(dissenting)—The majority opinion affirming the trial court is based solely upon the conclusion that the trial court’s order of dismissal is not appealable. I disagree. CARO A 14(8) (5) states,
Any order which in effect abates or determines the action, or discontinues the same, otherwise than by a verdict or judgment of not guilty
may be appealed by the State. Because the order of dismissal abated, determined, or discontinued the action, it is necessary only to decide whether the order of dismissal is in effect a “judgment of not guilty.”
I first observe that the issue is considered sua sponte; consequently we do not have the benefit of either counsel’s research and argument.
The order of dismissal from which the appeal is taken recites in part as follows,
This matter having come on for trial on September 25, 1974 and the State being present and represented by *890David G. Metcalf, Deputy Prosecuting Attorney, and having called several witnesses and rested its case and the defendant being present and represented by David C. Mitchell, Snohomish County Public Defender Association, having moved for dismissal after the State rested and the Court having examined the evidence and considered the briefs and arguments of each counsel and being fully advised in the premises,
It is Hereby Ordered, Adjudged and Decreed that all counts of the above-entitled cause are dismissed for failure of the State to meet its burden in the presentation of its case.
The right of the State to appeal from an alleged erroneous dismissal of a criminal charge at the conclusion of the presentation of the State’s evidence was settled in State v. Brunn, 22 Wn.2d 120, 154 P.2d 826, 157 A.L.R. 1049 (1945). If the trial court’s ruling in the instant case was in response to a motion of dismissal based upon a challenge to the sufficiency of the evidence and did not involve a weighing of the evidence by the trial judge, the State’s appeal is proper. But if the dismissal occurred after a trial on the merits, as in State v. Ridgley, 70 Wn.2d 555, 424 P.2d 632 (1967), relied upon by the majority, clearly the State has no right of appeal. The majority opinion, therefore, rests solely on the ground that the instant case was submitted to the trial judge on its merits when the defendant moved for dismissal at the close of the State’s case. My examination of the record does not support that conclusion. Nowhere in defendant’s brief on appeal is there any claim that his request for dismissal was other than a motion to dismiss on the basis of insufficient evidence. Consequently, his brief discusses only the standard for reviewing a challenge to the sufficiency of the evidence. See Trautman, Motions Testing the Sufficiency of Evidence, 42 Wash. L. Rev. 787 (1967).4 *891Further, a review of the record of the proceedings before the trial court does not indicate that the defendant made an election to stand on his motion, nor is there any indication that the trial judge exercised his option to weigh the evidence and rule as a matter of fact. Therefore, the conclusion seems inescapable that the trial judge reviewed the evidence pursuant to the rules applicable to a challenge to the sufficiency of the evidence and determined that there was no evidence providing a basis for finding a nexus between the seller of the drugs and the defendant.5
On this record, I cannot conclude otherwise than that the case was not submitted to the trier of fact on its merits, but dismissed as a matter of law for lack of sufficient evidence to go to the trier of fact. The order of dismissal is not tantamount to a “judgment of not guilty,” but does abate the action and is therefore appealable by the State.

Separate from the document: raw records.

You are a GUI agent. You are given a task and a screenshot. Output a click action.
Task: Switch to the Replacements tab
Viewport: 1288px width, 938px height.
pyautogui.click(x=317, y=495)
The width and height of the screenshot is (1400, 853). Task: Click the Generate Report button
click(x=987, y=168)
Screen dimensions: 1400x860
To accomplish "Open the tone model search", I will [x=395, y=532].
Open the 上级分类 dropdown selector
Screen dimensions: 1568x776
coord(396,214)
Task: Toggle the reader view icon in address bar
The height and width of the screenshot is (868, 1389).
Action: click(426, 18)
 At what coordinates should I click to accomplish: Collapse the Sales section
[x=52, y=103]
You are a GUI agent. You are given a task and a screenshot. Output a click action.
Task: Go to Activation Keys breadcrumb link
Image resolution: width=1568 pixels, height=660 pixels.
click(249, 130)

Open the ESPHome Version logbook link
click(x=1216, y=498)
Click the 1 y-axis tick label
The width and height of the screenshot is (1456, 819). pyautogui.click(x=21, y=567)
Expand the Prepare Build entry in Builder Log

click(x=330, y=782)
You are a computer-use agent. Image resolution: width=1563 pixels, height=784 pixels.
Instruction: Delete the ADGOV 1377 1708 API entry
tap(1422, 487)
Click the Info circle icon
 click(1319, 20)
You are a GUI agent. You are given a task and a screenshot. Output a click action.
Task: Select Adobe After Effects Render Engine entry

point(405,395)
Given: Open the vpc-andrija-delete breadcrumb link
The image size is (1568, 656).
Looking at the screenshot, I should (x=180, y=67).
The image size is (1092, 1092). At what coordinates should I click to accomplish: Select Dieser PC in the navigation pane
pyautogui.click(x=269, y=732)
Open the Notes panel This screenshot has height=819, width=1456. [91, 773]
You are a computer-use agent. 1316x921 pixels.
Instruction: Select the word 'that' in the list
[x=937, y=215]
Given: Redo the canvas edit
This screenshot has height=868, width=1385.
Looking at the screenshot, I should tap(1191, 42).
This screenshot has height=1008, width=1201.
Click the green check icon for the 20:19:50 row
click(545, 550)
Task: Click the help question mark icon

Further, I believe the 1971 amendment discussed in the majority opinion is applicable and would permit the defendant to be convicted of “delivery” without regard to any question of agency. I would reverse and remand for new trial.
Petition for rehearing denied October 11, 1976.
Review by Supreme Court pending February 10, 1977.
Pertinent statements in defendant’s brief are as follows: At page 12, defendant’s brief states, “The governing legal rule . . . when there is a challenge to the sufficiency of the evidence, is that the moving party admits the truth of the evidence against him and all reasonable inferences against him. . . .” (Citations omitted.) Again, on page 15 of defendant’s brief, it is stated, “The evidence of delivery of a controlled substance was not sufficient to go to trier of fact.” He *891states on page 28, “There was insufficient evidence of sale of a controlled substance by the defendant to go to the trier of fact.” In the summary and conclusion of defendant’s brief, page 30, it is stated, “The holding of the trial court that there was not sufficient evidence to proceed beyond the state’s case was one based on proper law and consistent with the application of that law to the facts presented.”
A case illustrative of the difficulty in determining whether the trial judge ruled as a matter of fact or law is Jacobs v. Brock, 66 Wn.2d 878, 406 P.2d 17 (1965), in which the majority of the justices said at page 882,
In examining the trial court’s oral opinion we find nothing that indicates the testimony of the witnesses was disbelieved, or that the trial court weighed the evidence.
'The dissent signed by four justices said at page 888,
The italicized words [of the oral opinion] show a balancing and weighing of evidence to determine how persuasive it was.